The contagious new strain of Covid-19 sweeping across Europe has been detected in New York, California, Colorado, Florida and Georgia – and is probably already in Utah too, Summit County Health Director Rich Bullough said Tuesday.
That piece of the evolving Covid puzzle is one of several worrying data points health officials are grappling with as they manage fallout from a holiday season that saw too much gathering and not enough distancing.
Wednesday’s report of 66 new cases of Covid-19 in Summit County and four new hospitalizations in the past 24 hours broke the previous record high of 62 cases, which was reported Dec. 30.
Bullough said that while the spikes signal bad news in terms of public compliance, they do not come as a surprise.
“It’s exactly what was predicted,” he said. “What we’ve been seeing is the surge following the holidays. We’re seeing most of the cases coming from informal gatherings among adults.”
In terms of where precisely in the county cases are spreading or concentrated, Bullough said cases are pretty evenly distributed throughout the county and occurring across all business sectors, with no hot spots to point to, and “no areas low enough to avoid concern.”
“What makes it hard to manage and mitigate is the fact that we don’t really have single drivers. It would be a lot more simple if we had outbreaks coming from single industries.”
He said that general community spread makes tracing “difficult if not impossible.”
To the surprise of Bullough and many others, one place Covid-19 is not spreading at a troubling rate is within Summit County’s three school districts. He said schools have done a remarkable job, not just with safety protocols but even more importantly with contract tracing and controlling potential outbreaks.
“I’m super impressed. The schools are one of the safest places for kids to be,” he said.
Anticipating the post-holiday spike, health officials statewide have been in daily contact with hospitals to monitor bed availability, which Bullough said would be the key indicator of whether addition restrictions would be required.
Hospitals are nearly full but so far have been able to meet demand without moving to crisis care standards. Working in Utah’s favor is a record number of people receiving flu vaccine combined with drastically lower rates of visitors coming from the southern hemisphere, which begins its flu season earlier and historically has imported the virus to the U.S through tourism.
Higher restrictions will occur only if hospitals cannot maintain the capacity to care for patients.
“We’re hoping we don’t get there.
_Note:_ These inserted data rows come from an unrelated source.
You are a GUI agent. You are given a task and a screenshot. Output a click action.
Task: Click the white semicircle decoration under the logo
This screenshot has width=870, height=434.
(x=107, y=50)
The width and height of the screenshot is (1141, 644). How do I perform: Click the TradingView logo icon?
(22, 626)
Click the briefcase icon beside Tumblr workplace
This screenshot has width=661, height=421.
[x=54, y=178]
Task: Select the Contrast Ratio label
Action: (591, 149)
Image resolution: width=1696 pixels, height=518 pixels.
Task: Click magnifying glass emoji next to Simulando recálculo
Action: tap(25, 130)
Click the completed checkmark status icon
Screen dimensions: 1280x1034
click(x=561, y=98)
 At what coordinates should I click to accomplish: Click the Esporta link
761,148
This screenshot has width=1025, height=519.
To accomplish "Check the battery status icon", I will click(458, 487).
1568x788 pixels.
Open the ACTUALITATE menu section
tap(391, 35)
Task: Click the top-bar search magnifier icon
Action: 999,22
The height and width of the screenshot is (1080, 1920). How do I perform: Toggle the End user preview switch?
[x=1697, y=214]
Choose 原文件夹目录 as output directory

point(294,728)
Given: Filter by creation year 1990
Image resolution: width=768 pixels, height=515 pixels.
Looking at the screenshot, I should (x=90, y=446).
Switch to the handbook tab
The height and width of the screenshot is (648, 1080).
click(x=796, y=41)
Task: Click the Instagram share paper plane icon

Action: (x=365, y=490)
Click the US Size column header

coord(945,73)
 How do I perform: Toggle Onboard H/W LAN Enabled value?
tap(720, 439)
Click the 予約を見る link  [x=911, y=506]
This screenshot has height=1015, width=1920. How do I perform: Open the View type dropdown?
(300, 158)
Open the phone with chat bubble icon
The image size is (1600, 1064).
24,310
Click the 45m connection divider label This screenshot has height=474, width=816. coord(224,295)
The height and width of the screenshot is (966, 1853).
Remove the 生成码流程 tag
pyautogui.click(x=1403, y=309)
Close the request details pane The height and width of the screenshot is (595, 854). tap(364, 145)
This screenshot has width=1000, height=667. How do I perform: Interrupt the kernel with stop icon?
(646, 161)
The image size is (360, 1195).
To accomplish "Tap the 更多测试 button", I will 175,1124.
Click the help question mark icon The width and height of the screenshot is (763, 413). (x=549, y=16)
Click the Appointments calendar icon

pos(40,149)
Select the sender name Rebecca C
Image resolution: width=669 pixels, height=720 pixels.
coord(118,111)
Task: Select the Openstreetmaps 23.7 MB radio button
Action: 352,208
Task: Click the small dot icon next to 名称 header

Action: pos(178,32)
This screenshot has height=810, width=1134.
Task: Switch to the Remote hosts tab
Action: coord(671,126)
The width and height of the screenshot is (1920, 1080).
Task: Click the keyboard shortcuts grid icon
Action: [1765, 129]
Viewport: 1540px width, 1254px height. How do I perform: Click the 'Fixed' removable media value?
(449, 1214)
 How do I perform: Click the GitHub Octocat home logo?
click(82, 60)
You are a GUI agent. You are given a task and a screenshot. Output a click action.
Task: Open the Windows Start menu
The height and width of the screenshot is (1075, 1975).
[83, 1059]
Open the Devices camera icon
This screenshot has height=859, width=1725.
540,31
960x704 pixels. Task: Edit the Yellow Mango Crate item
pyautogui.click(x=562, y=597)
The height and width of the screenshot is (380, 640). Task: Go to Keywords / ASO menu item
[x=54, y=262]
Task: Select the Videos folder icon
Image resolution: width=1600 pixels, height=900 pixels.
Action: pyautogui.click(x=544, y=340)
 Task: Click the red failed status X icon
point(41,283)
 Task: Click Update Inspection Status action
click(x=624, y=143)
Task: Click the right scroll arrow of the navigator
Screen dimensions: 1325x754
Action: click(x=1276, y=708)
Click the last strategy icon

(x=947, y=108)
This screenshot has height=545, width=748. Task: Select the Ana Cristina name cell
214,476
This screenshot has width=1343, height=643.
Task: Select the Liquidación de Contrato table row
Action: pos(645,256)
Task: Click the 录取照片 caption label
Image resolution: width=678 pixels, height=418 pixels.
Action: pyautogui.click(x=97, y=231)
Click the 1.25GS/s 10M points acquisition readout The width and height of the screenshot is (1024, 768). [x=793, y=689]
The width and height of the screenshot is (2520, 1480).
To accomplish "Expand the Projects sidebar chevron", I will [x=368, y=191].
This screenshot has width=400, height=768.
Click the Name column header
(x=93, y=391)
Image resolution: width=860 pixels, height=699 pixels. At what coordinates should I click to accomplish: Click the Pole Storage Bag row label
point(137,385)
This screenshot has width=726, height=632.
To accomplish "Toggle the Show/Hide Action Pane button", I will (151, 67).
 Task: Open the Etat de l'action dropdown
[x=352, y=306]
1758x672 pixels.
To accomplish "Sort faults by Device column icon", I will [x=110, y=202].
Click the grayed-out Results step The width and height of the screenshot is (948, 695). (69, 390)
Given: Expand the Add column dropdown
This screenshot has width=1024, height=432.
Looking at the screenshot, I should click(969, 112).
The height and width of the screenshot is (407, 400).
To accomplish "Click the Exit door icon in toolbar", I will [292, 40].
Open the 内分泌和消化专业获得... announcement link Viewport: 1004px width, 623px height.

We’re not there yet,” he said.
Avoiding a scenario involving increased restrictions will come from people changing their behavior. But, he said, the ship has sailed for restrictions on a county-by-county basis. With work, school and leisure travel between counties a regular way of life for so many citizens, any future restrictions would occur on a regional basis – one county locking down while its neighbor did not would be pointless.
“We’re not in that place anymore. It’s so much more widespread,” he said.